Cloud Native Rejekts EU (Valencia) 2022

Automate Updating Nonconformants in Your k8s Cluster (Policy Enforcement)
2022-05-14, 10:55–11:25, Main Room

Have you ever encountered missing or incorrect security policies on your k8s cluster?
Maybe you found yourself in a k8s resources chaos where you don't know which resource is created by who?
Maybe you forgot to set some key attributes on your k8s cluster.

With PodSecurityPolicy deprecation, OPA Gatekeeper has become one the most popular alternative as a Policy Controller.
Until recently, it enabled us to validate incoming resources, audit the existing policy violations, and reject nonconformant ones based on user-defined policies present as CRDs. This is great but still left the burden of updating the faulty resources manually. With the new mutation feature, updating nonconformant resources can be automated with customizable mutation policies like "Setting security context of a specific container in a Pod in a namespace to be non-privileged" etc.

In this talk, Harshita will share her experiments with OPA Gatekeeper Mutation policies and lessons learned in developing a k8s native solution to completely automate and simplify policy enforcement across a cluster stack using OPA Gatekeeper.


Every organization has policies. Some are essential to meet security and legal requirements.

Recently, OPA Gatekeeper reached GA and OPA became a graduated project in CNCF.
With a “dry run” and audit mode of Gatekeeper, it’s practical to retrofit policies to existing clusters safely in production.
And you can create customizable mutation policies like "Adding a network sidecar to a Pod", "Adding an annotation" etc.

Gatekeeper being k8s native, user-defined policies are created as CRDs, which provides immense possibilities to create solutions around them like writing controllers to automate policy creation and sync them across clusters stack.
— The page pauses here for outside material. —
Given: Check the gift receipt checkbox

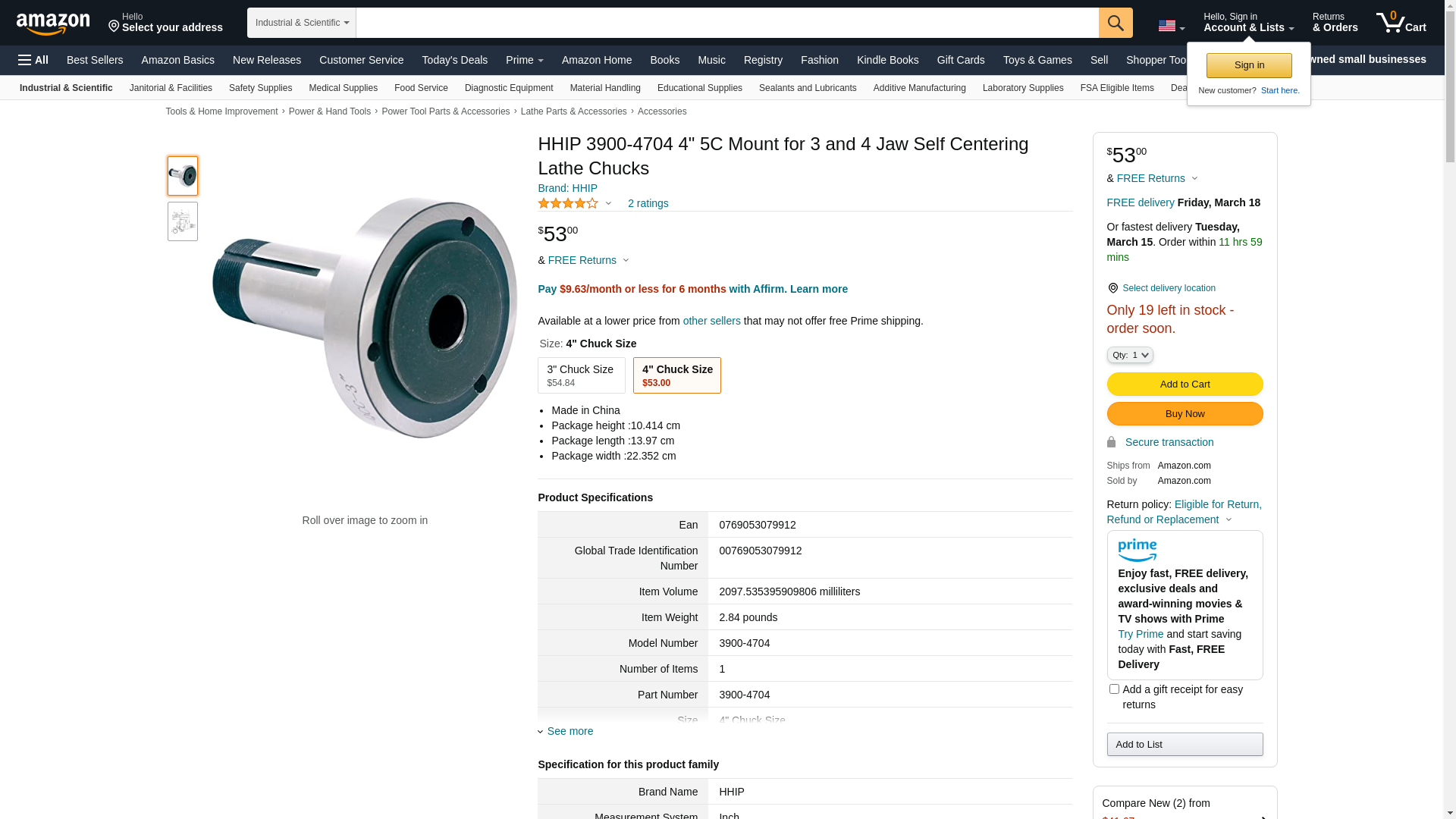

In this talk, Harshita explains her experience in developing an automated solution for cluster governance using k8s native controllers and templates for policy creation, in an Open Sourced project named Kubermatic Kubernetes Platform (KKP).

In the end, this talk hopefully brings a level of insight to Cluster Administrators and Developers, as to how the new mutation policy feature in OPA Gatekeeper works and how can we automate the whole policy enforcement solution across a Kubernetes Cluster Stack at once.